When you think of the electricity you use every day, things like your phone, laptop, kitchen appliances and car may first come to mind. But each one of us also has a personal electrical system inside our own bodies. Natural electrical impulses continuously coordinate heart contractions and keep our blood flowing.
Sometimes, though, these electrical signals don’t work properly and can cause the heart to beat too slow, too fast or unevenly. That’s where Dr. Sharma comes in.
A heart “electrician”
Providence is committed to providing advanced diagnostics, treatments and rehabilitation for even the most complex heart diseases and conditions. Last October, cardiac electrophysiologist (EP) Sandeep Sharma, M.D., joined the cardiology practice at Providence Medical Group and brought much-needed EP cardiology expertise for people who need care for rhythm-related heart disorders.

→ Extracted entries:
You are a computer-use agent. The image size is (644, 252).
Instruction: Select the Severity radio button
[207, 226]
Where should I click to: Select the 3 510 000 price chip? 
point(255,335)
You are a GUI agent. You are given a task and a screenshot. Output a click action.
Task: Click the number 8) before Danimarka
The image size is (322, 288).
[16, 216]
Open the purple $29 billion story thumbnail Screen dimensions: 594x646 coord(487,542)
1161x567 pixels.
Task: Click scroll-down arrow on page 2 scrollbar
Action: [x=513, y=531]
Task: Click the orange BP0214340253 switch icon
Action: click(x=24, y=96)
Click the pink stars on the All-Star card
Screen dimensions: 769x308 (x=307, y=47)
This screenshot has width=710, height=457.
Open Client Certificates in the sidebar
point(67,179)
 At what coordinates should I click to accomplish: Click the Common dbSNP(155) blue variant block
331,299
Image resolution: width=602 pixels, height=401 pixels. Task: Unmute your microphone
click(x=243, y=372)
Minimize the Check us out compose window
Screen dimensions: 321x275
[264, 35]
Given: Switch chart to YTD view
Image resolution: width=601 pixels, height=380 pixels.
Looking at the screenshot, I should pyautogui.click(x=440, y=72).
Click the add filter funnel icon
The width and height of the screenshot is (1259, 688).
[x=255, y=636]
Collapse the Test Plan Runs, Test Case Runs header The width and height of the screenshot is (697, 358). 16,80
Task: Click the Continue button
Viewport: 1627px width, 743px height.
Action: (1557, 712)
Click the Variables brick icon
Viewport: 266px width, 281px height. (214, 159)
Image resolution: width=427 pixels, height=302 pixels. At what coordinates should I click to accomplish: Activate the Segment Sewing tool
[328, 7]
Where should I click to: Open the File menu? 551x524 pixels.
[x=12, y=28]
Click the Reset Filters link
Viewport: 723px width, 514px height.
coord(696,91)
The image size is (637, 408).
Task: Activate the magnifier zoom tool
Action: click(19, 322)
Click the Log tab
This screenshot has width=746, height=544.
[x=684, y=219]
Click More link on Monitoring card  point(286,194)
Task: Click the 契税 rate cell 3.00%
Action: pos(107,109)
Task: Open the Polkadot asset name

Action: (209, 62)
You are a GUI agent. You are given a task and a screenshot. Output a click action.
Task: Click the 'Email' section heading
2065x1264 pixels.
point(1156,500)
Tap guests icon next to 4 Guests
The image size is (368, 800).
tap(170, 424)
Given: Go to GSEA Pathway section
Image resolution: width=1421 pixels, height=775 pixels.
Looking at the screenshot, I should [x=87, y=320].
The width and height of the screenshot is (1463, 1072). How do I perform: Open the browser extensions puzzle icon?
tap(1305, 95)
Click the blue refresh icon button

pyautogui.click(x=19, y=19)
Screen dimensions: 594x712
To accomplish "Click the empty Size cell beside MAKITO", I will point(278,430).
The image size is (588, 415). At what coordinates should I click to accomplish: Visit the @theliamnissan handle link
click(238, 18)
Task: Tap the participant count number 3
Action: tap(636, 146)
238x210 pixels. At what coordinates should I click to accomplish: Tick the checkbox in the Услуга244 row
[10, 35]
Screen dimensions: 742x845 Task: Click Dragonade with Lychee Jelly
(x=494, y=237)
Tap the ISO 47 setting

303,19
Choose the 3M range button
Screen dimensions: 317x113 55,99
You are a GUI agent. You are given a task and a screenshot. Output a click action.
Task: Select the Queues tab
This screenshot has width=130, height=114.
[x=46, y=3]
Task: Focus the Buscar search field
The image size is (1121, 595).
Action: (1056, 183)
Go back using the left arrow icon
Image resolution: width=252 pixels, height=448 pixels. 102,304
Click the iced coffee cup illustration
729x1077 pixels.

→ Your goal:
Write the next part of the article on Dr. Sharma and heart rhythm care, starting after its last sentence. The rows above aren't needed for this.

→ Response to this task:
An electrophysiologist is a cardiovascular disease specialist with subspecialty training in diagnosing, treating and managing problems involving irregular heart rhythms, also known as cardiac arrhythmias, typically using implantable pacemakers, cardioverter-defibrillators and other interventions, such as ablation.
Dr. Sharma is the program director of EP cardiology and practices at Providence Medical Group – North Everett Cardiology. He says that some of his patients arrive with disabling symptoms and a decreased quality of life, and he’s thankful to be able to offer leading-edge medical care in the clinic and hospital — as well as remote monitoring from a patient’s own home when needed.
“We’re very fortunate to have access to advanced technology and therapies for heart rhythm disorders — from the latest pacemaker and defibrillator devices, to 3D anatomic mapping, to ablation technology and more,” Dr. Sharma says. “We’ve made impressive innovations in EP techniques and technology in the past few years, and I’m pleased to be able to offer world-class care in Everett.”
In addition to more conventional EP treatments, Dr. Sharma can provide the WATCHMAN procedure for some patients with atrial fibrillation not caused by a heart valve problem (also known as non-valvular AFib), and who need an alternative to blood thinners. This FDA-approved, minimally invasive treatment has been proven to reduce stroke risk in people with this condition.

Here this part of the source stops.